I understand how it happened, and there’s no way this game would have been as memorable to me without it. But it wasn’t just a harmless protest. Because fans were aiming at the umpires, and they were aiming at the Cardinals players (as Matt Carpenter retook the field for warmup tosses, he appeared to get hit with something near first base before retreating to the center of the field).

You would think after all the tomahawk chopping, arms would be too tired to throw beer bottles.

Some would argue that this is irrelevant, since glass bottles were prohibited inside the stadium. But who’s to say what fans might have with them that, in the fervor, might become a projectile? St. Louis has been there before. In 1999, Philadelphia Phillies fans threw D-batteries at then-Cardinals outfielder J.D. Drew because of a contract dispute two years prior (see what I mean about Philly fans?).

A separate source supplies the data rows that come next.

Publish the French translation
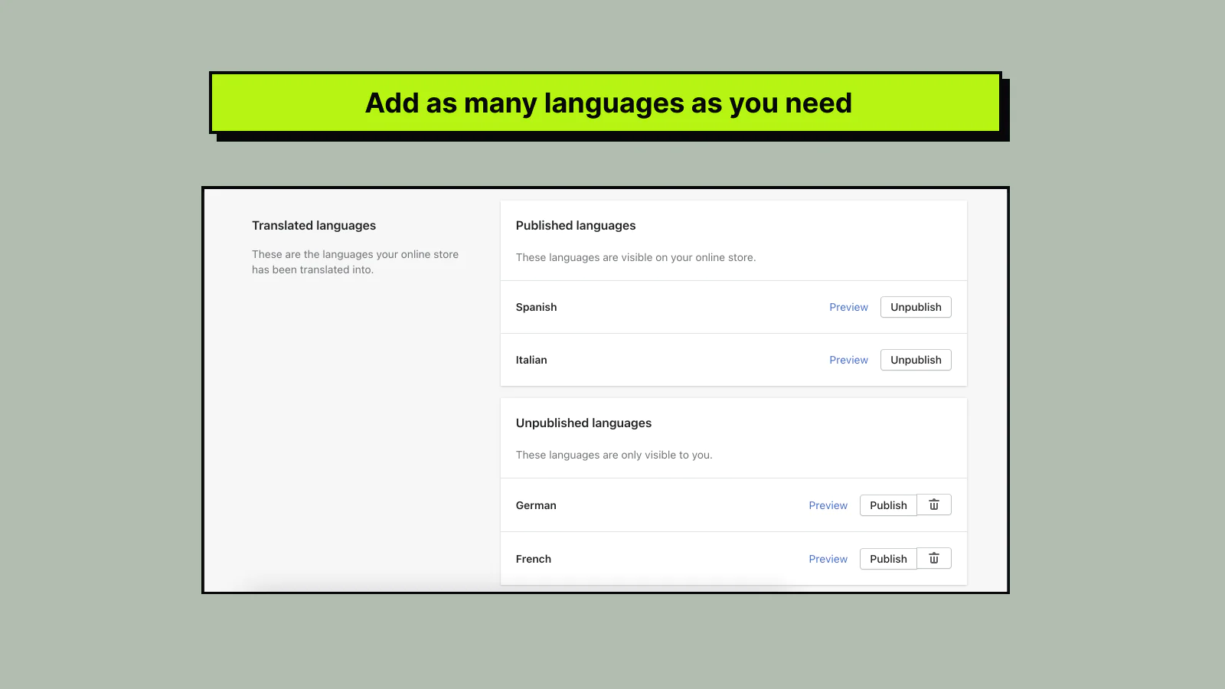This screenshot has width=1225, height=689. click(888, 559)
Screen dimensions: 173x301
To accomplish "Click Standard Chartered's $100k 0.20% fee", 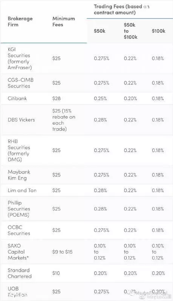I will (x=158, y=273).
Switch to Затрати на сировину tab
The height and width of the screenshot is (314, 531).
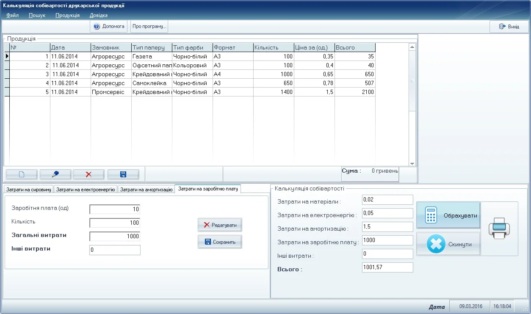point(29,190)
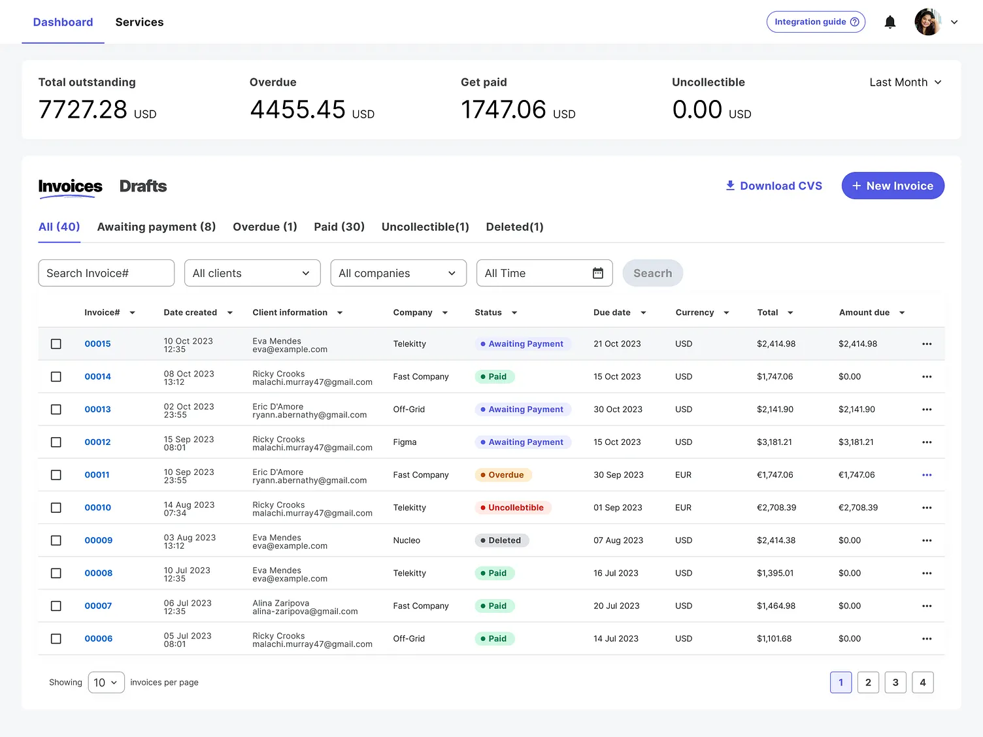The image size is (983, 737).
Task: Open the calendar icon in All Time field
Action: [597, 273]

Players and umpires were targeted, fans in seats near the field were hit, and that is unacceptable. I fail to conceive a situation where debris is thrown onto the field in which there doesn’t come the risk of injury, and that makes it a no-go, no matter how satisfying it may seem.

It also managed to dampen history at the end of the game. In the bottom of the 9th inning, Chipper Jones stepped up for what would be the final at-bat of his career. Sensing what was coming, Jones lifted his helmet to the fans one final time before entering the batter’s box. He hit a broken bat groundball to second base. The off-balance throw to first was wild and Jones was called safe, never mind that virtually everyone in the stadium could tell he was out. (Hey, that call might have kept Turner Field from being burned to the ground that night.) At least one fan down the first-base line knew Jones was out… because he threw one more bottle right at first base umpire Mike Winters, who agitatedly kicked it aside.

Jones would make it to third base and, ironically enough, would be stranded right there. The final out was made, the Braves season over, and more junk was thrown onto the field. It set up one of the saddest dichotomies I’ve seen in sport, though it largely went unnoticed.

Outside the third-base dugout, the St. Louis players fled the field and one last volley of projectiles, remaining close to one another as Braves fans, now long removed from the incitement of their anger, continued to embrace its effects. Meanwhile, on the first-base side, Jones, the future hall of famer, the hero that drew the sellout crowd, quickly ran from it, retreating to his home clubhouse. There would be no final curtain call, no matter how much the fans pleaded. As I left Turner Field, the chants of “Chipper” rang out in the same cadence as another choice word had earlier in the night, when we had all lost our minds, and disgraced the National Pastime.